8大生活習慣病の入院リスク、AIが予測する

日立製作所が生命保険会社などに提案

 日立製作所は健康診断データやレセプト(診療報酬明細書)データなどを活用し、生活習慣病による入院リスクを予測する新サービスの販売を始めた。健診での検査数値や服薬などのデータを人工知能(AI)で分析。糖尿病や脳血管疾患をはじめとした8大生活習慣病を対象に、入院の可能性とその日数を予測する。生命保険会社などに提案する。

 日立が開発したサービスは「Risk Simulator for Insurance(リスク シミュレーター インシュランス)」。性別や年齢などの属性、肝機能や中性脂肪といった健診での数値、飲酒、喫煙の生活習慣、過去の病歴など200を超える項目を入力でき、それを基に予測する。

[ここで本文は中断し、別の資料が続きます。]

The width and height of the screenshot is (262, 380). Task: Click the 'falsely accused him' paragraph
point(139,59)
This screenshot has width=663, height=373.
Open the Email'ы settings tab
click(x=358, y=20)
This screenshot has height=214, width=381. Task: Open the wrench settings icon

 さらに基準値として任意に指定する健康状態と比較し、リスクの度合いを比べられるのも特徴。例えば喫煙者は非喫煙者に比べ、どの程度入院リスクが高いかを可視化できる。

 これにより、生命保険会社は入院リスクが高まる要因を特定し、被保険者に健康のアドバイスができる。逆に入院リスクに影響を与えにくい要因を割り出すことで既存の引き受け基準を緩和し、加入範囲を広げることも可能と見ている。価格は個別見積もり。